Fri Oct 28 16:04:07 CEST 2011

Following this mail, a bigger patch will be sent, that implements a
JSON parser - a fairly simple one, for now. I did not want to explain
every little detail in the commit message, so this umbrella mail is
sent first, with a few details that cannot be found in the commit
message (there will be some overlap, though).

This patch (and any further developments I make in the future, until
the parser is merged) will be available on the feature/3.3/json/parser
branch of my new and shiny git tree[1], as soon as I push it out.

 [1]: git://github.com/algernon/syslog-ng.git

First of all, here's a little code snippet that shows how to use the
module:

,----[ syslog-ng.conf ]
| @module tfjson
| @module jsonparser
| 
| source s_json { tcp(port(12345) flags(no-parse)); };
| destination d_json {
|   file("/var/log/messages.json"
|        template("$(format-json --scope dot-nv-pairs)\n"));
| };
| parser p_json { json-parser(prefix(".json.")); };
| log { source(s_json); parser(p_json); destination (d_json); };
`----

With this config, we can send logs to this source as follows:

,----[ shell ]
| $ echo '{"string": "this is a string!\\n\\nmultiline!", "int": 42, "double": 3.14 }' | nc localhost 12345
`----

And 'lo and behold, the destination looks like this:

,----[ /var/log/messages.json ]
| {".json.string":"this is a string!\n\nmultiline!",".json.int":"42",".json.double":"3.140000"}
`----

Since syslog-ng stores every value as a string, they will all be
converted to strings. At some point in the future, when we can also
store types, this information will be transmitted through, and
format-json will preserve the types.

For now, the parser has only one optional parameter: prefix(). I think
you can figure out what it does.

I think this is pretty darn cool as it is!

Now, lets get down to the gory implementation details, as I'm sure
you're all very interested in that!

At the core, we have a LogJSONParser structure, which holds the
configuration (hi, gchar *prefix!), and two GStrings, that are used
over and over again during processing. The reason these two GStrings
(serialized.key and serialized.value) are there, is to have as few
memory allocations as possible: so we allocate the strings once, and
reuse them over and over again.

We also have a JSON tokener here, for similar reasons.

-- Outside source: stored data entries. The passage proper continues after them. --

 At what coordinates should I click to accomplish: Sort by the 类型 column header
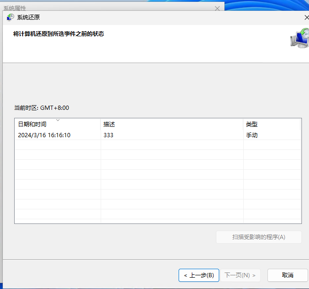point(251,124)

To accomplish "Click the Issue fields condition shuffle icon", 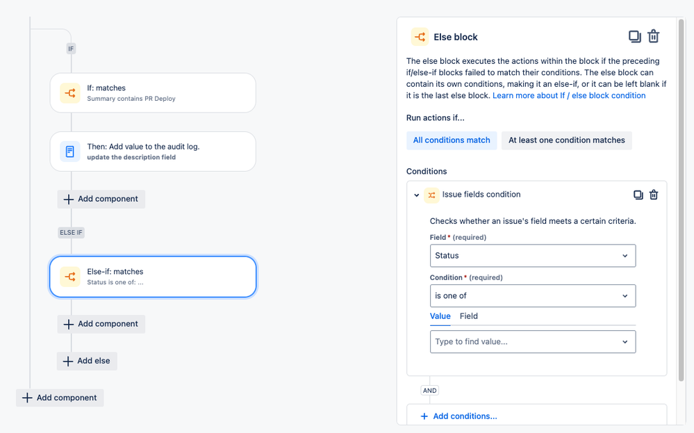I will point(431,195).
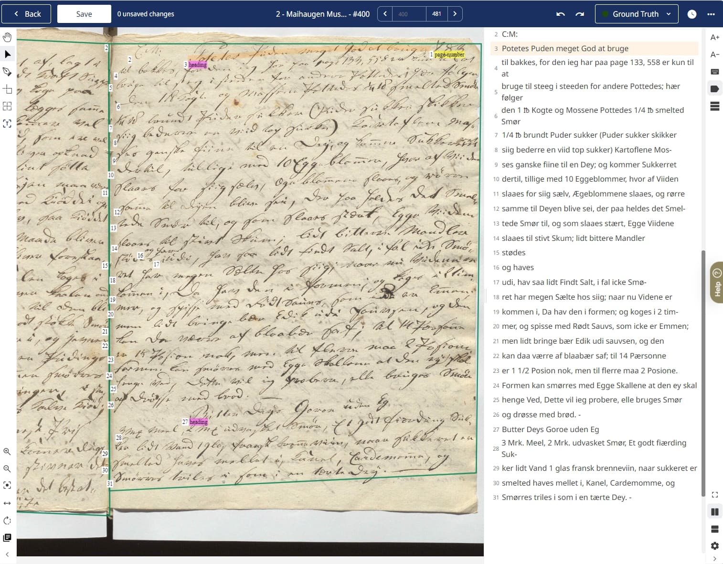Undo the last edit

(x=560, y=14)
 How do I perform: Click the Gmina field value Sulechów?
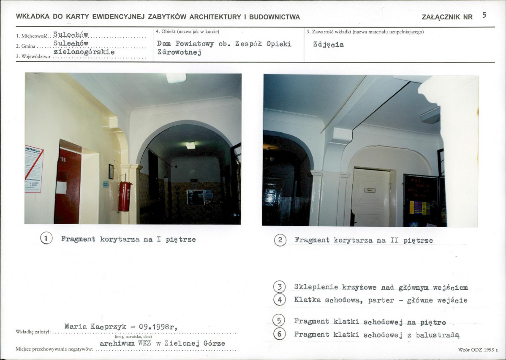tap(71, 43)
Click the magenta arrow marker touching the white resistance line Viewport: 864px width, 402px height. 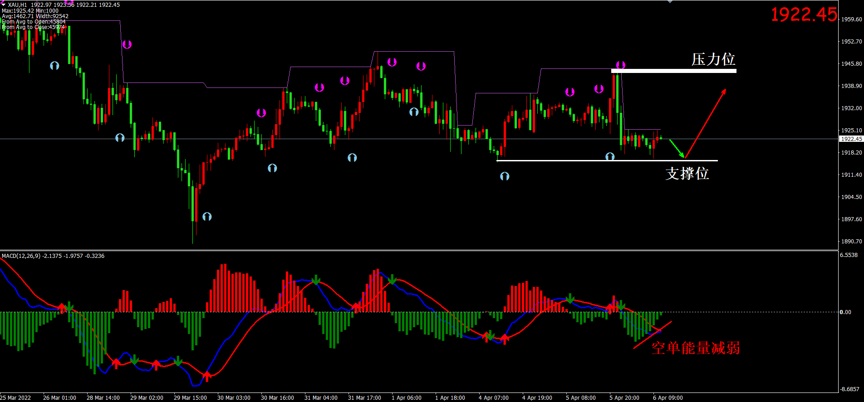620,65
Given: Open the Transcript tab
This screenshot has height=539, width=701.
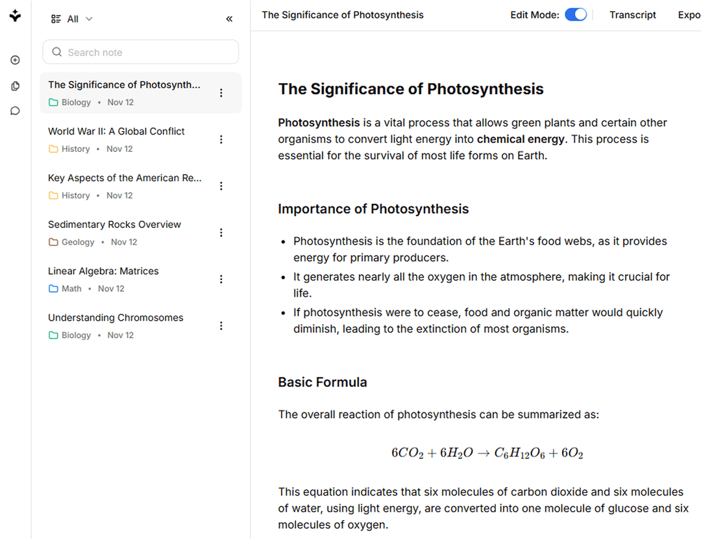Looking at the screenshot, I should pyautogui.click(x=632, y=15).
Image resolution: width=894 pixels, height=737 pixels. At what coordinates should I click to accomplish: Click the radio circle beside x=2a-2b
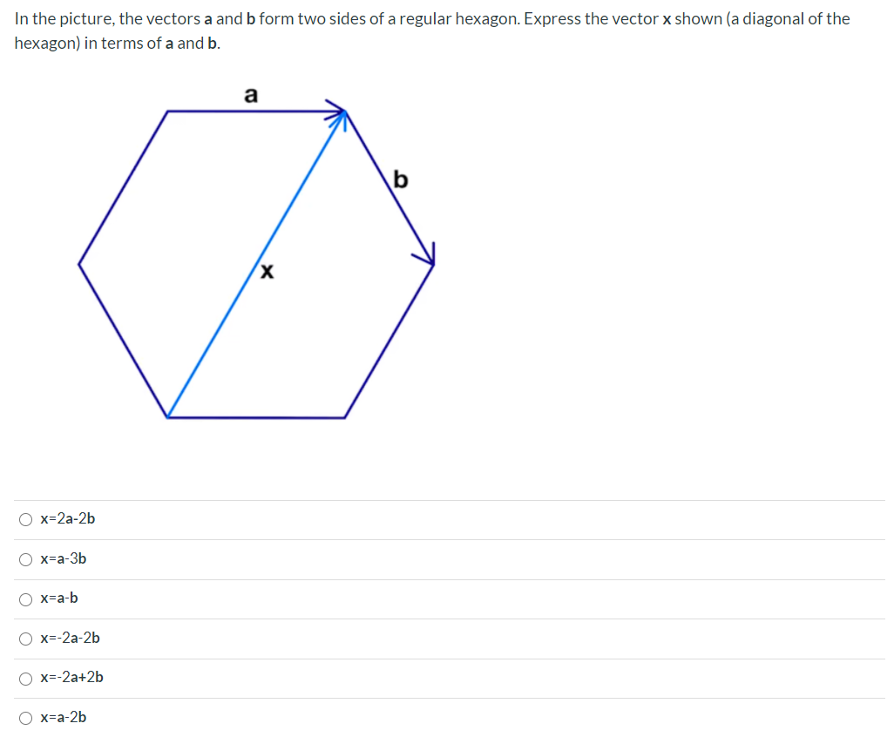pyautogui.click(x=26, y=519)
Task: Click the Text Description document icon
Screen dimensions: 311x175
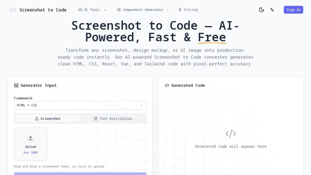Action: 96,118
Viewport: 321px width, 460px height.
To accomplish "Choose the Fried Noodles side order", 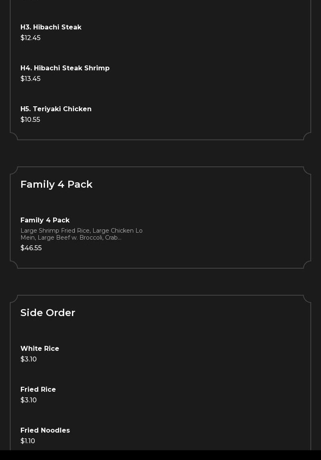I will tap(45, 431).
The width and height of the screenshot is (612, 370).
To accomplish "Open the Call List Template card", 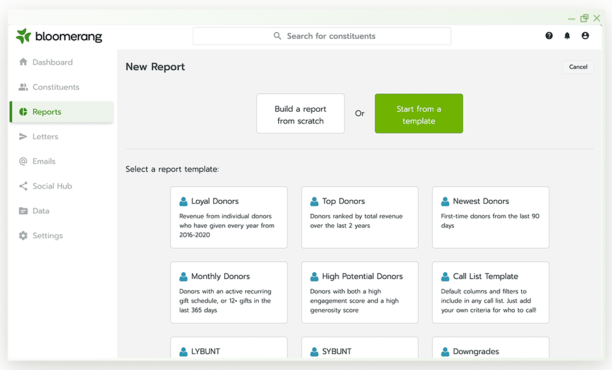I will coord(490,292).
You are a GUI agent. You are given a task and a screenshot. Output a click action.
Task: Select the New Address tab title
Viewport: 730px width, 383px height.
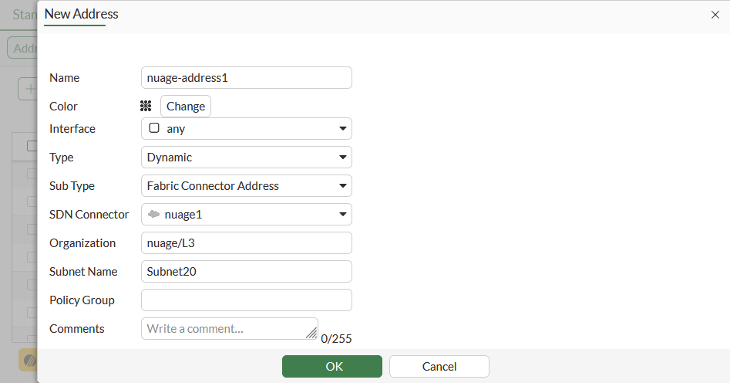pyautogui.click(x=81, y=14)
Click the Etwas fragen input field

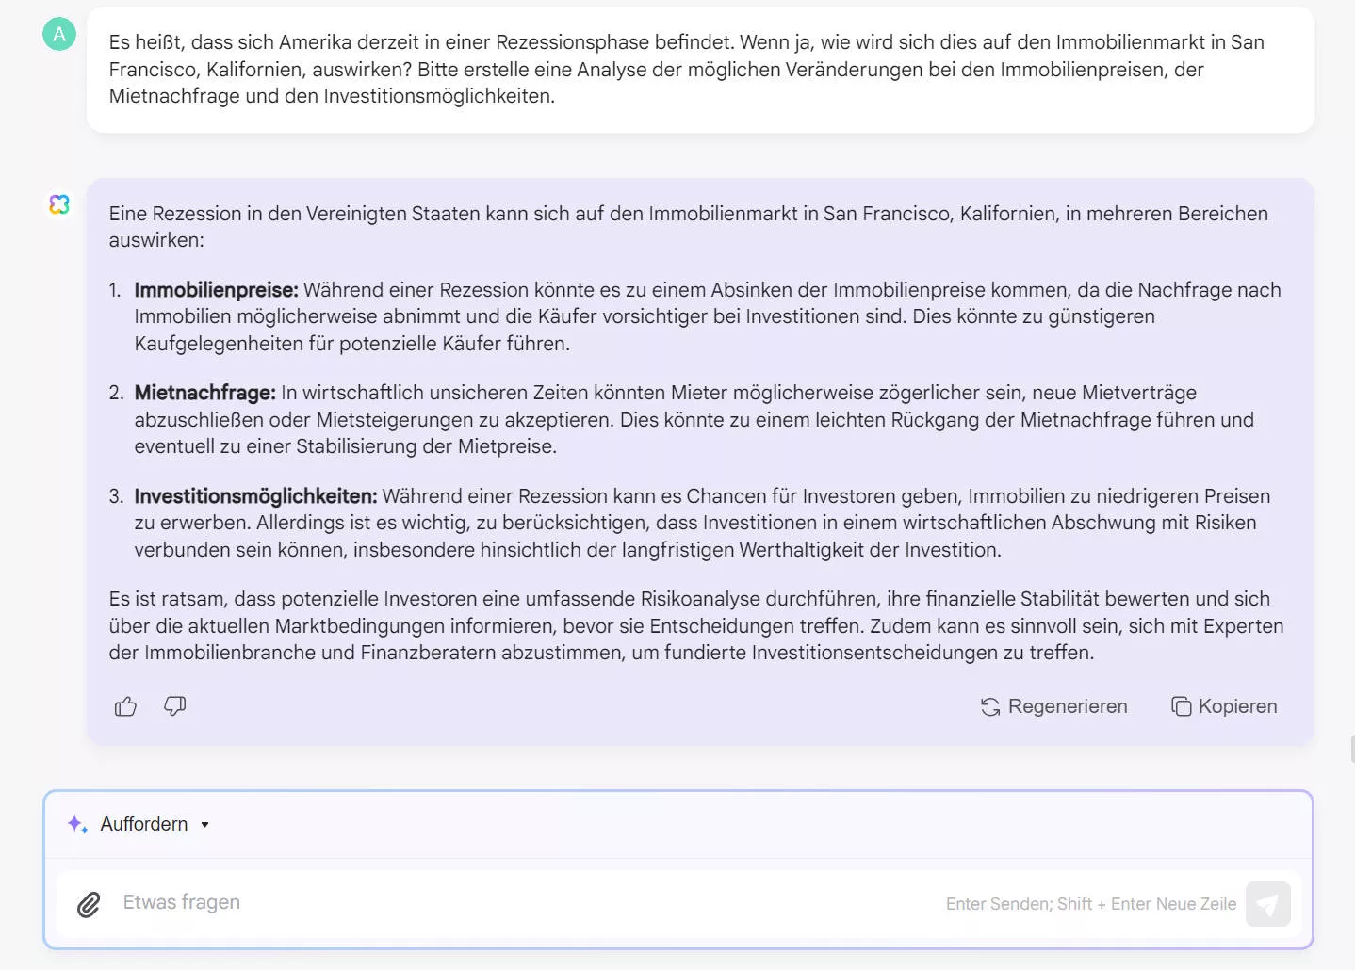(377, 902)
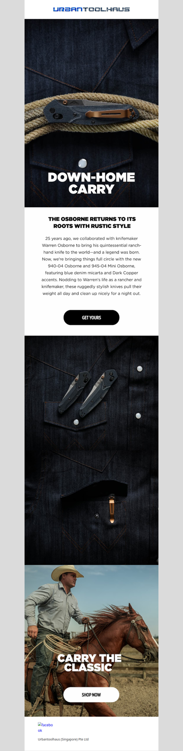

Parsing itself is delegated to json-c, and all the parser does is
iterate over the parsed object's keys, coerce them into strings,
prepare a key (based on prefix and the parsed key), and store them in
a LogMessage.

Then we're done. Yes, really. The rest is boilerplate.

Of course, life ain't that simple. For now, there's a bug where the
JSON can't be parsed, we honour that with a tasty segmentation
fault. This will be fixed at a later time.